Personagens da tragédia

Álvaro Braga, pai de Ana Lídia
Funcionário do Departamento de Serviço de Pessoal (Dasp), tinha 55 anos quando a menina foi morta. Sempre negou o envolvimento do filho no crime. Depois da absolvição, decidiu mudar-se com a família para o Rio de Janeiro. Morreu em 2011.

Eloyza Rossi Braga, mãe de Ana Lídia

Também trabalhava no Dasp, era casada havia mais de 20 anos e estava com 48 à época da tragédia. Era chefe de Duque e, em algumas oportunidades, aconselhou o subordinado a procurar tratamento para os problemas com drogas e álcool. Morreu em março de 2005.

Álvaro Henrique Braga, irmão de Ana Lídia, acusado e absolvido do crime

Aos 18 anos, cursava o 3º ano do ensino médio no colégio Laser, na Asa Sul. Foi denunciado pelo sequestro da irmã. De acordo com a polícia, ele tinha dívidas de drogas e o rapto seria uma forma de saldá-las. Ele ficou mais de um ano preso à espera do julgamento. Em outubro de 1974, acabou absolvido por falta de provas. Formou-se médico em 1982 no Centro Universitário de Volta Redonda, no Rio de Janeiro. Hoje, é angiologista e atende em um consultório no Bairro Vila Isabel, na capital carioca. Cobra R$ 120 por consulta.

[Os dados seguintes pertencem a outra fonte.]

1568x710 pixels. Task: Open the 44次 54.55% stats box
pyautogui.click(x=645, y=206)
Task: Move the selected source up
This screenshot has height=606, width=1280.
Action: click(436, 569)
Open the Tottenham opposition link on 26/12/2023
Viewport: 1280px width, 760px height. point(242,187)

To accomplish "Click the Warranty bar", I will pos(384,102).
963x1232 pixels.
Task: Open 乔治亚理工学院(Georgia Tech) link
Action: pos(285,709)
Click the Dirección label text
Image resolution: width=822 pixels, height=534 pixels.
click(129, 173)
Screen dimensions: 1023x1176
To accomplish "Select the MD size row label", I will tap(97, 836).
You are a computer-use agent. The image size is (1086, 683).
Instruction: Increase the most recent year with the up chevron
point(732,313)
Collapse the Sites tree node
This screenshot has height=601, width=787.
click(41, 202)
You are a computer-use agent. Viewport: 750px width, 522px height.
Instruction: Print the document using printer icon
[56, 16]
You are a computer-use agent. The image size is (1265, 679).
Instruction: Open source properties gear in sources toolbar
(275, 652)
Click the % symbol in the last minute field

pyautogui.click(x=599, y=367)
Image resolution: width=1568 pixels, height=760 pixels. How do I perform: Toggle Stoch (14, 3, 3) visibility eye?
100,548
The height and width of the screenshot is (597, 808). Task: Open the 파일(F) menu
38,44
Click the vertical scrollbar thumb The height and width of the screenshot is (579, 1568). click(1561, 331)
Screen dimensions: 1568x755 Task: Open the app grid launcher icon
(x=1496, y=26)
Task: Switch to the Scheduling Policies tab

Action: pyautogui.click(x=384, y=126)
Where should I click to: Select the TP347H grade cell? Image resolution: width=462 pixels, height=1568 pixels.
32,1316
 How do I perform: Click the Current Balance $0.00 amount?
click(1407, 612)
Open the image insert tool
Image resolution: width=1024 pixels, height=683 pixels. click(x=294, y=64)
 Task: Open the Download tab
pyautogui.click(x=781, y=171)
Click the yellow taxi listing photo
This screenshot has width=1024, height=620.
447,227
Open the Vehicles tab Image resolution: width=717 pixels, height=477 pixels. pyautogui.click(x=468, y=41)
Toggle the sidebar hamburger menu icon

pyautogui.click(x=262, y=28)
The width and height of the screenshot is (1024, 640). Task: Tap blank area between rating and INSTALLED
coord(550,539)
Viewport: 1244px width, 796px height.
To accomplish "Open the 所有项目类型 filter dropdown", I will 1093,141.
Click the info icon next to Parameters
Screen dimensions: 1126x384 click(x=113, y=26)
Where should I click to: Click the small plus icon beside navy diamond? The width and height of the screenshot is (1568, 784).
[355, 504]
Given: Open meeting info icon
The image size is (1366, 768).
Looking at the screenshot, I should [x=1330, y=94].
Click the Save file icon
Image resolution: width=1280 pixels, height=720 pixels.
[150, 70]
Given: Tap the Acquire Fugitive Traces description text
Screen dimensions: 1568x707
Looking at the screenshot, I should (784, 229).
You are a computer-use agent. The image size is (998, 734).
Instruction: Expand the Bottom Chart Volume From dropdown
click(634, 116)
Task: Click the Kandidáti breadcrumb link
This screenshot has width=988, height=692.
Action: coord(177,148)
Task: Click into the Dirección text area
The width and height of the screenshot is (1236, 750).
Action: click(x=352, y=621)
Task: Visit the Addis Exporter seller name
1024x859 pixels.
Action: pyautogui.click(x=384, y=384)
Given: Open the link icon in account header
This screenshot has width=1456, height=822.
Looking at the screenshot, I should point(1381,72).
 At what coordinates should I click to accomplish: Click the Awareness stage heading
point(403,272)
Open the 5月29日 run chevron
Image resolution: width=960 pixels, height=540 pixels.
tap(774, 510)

Raimundo Lacerda Duque, acusado e absolvido do crime

Tinha 30 anos, era funcionário do Dasp e conhecido da família Braga. Alcoólatra e viciado em drogas, havia sido submetido a vários tratamentos de desintoxicação. Foi acusado de toturar, matar e estuprar Ana Lídia. Ele chegou a fugir de Brasília quando soube que era suspeito e acabou preso, em Goiás, cinco meses depois. Ficou detido na mesma cela que Álvaro, enquanto aguardava o julgamento. Também foi absolvido e aposentado por invalidez. Morreu em 2005, aos 64 anos, por complicações decorrentes do alcoolismo, em Anápolis (GO).

Detalhes

Durante as investigações da morte de Ana Lídia, alguns fatos ajudaram a aumentar o interesse sobre o caso. Confira as curiosidades

Vestibular
Em novembro de 1974, enquanto estava preso à espera do julgamento, o irmão de Ana Lídia pediu autorização para deixar a prisão a fim de estudar para o vestibular. A solicitação foi negada.

Banco do Brasil
Depois de ser absolvido em primeira instância, Álvaro Henrique foi aprovado em um concurso do Banco do Brasil. Chegou a ser convocado para assumir vaga de escriturário, mas não tomou posse. “O que querem? Marginalizar-me? A Justiça de primeira instância já declarou a minha inocência. Será que, para eles, eu sou culpado?”, disse, à época.

Maternidade questionada


Muitos boatos relativos à família Braga foram ventilados enquanto o brutal assassinato era investigado, entre eles o de que Ana Lídia seria filha de Cristina e não de Eloyza e Álvaro. O próprio Duque e a empregada da família disseram não se lembrar da gravidez da matriarca.

Caso Araceli

A polícia chegou a investigar supostas semelhanças entre a morte de Ana Lídia e o assassinato da menina Araceli Cabreira Crespo, 8 anos, ocorrido quatro meses antes, em Vitória. Nunca foi comprovada qualquer ligação.

Aposentadoria


Em 1º de agosto de 1979, Raimundo lacerda Duque acabou aposentado por invalidez do Departamento de Serviço de Pessoal (Dasp). Antes de morrer, vivia com o benefício de três salários mínimos pagos pelo governo federal.

Freiras ameaçadas


No dia em que receberam a intimação para depor, as madres da escola em que Ana Lídia estudava receberam uma ameaça por telefone. “Vocês foram chamadas. Cuidado com o que vão dizer”, afirmou uma voz masculina à irmã Sacrário.

Tortura


Em várias oportunidades, tanto Duque, quanto Álvaro Henrique relataram ter sofrido tortura nas dependências das polícias Civil e Federal.